Reproduce the entries from the line with "Where should I click to: Click the Background" up to and including the line with "I will pos(74,793).", scaling only the coordinates in the answers by 1.85 and rounding them to whole numbers, with halves rounded up. Leave every other number unchanged, and give only these lines.

— begin —

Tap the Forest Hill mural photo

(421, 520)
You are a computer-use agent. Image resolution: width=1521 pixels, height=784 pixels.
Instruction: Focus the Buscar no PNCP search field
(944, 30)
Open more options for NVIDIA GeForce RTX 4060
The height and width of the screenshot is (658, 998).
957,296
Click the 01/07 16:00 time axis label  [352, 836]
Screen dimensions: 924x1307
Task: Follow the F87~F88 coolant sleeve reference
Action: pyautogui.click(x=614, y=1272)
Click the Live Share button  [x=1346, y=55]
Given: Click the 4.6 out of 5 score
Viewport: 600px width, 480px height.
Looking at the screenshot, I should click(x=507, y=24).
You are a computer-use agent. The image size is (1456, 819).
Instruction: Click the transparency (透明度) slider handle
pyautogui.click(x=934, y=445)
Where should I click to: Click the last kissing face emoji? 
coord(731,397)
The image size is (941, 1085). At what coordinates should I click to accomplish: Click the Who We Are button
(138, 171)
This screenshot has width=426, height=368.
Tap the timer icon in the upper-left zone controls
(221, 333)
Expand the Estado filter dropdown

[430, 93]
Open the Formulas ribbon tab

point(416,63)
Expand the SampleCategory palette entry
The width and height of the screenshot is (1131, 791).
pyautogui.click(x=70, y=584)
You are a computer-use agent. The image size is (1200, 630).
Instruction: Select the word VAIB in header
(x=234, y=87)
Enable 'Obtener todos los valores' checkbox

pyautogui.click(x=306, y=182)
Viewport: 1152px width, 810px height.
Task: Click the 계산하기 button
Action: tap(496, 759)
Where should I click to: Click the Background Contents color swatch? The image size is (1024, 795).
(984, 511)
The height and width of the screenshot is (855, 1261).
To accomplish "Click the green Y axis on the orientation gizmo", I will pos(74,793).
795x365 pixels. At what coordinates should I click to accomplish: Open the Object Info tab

— end —

- RESPONSE
Where should I click to: Click the Background Contents color swatch? The image size is (1024, 795).
(1820, 945)
The height and width of the screenshot is (855, 1261).
To accomplish "Click the green Y axis on the orientation gizmo", I will pos(137,1467).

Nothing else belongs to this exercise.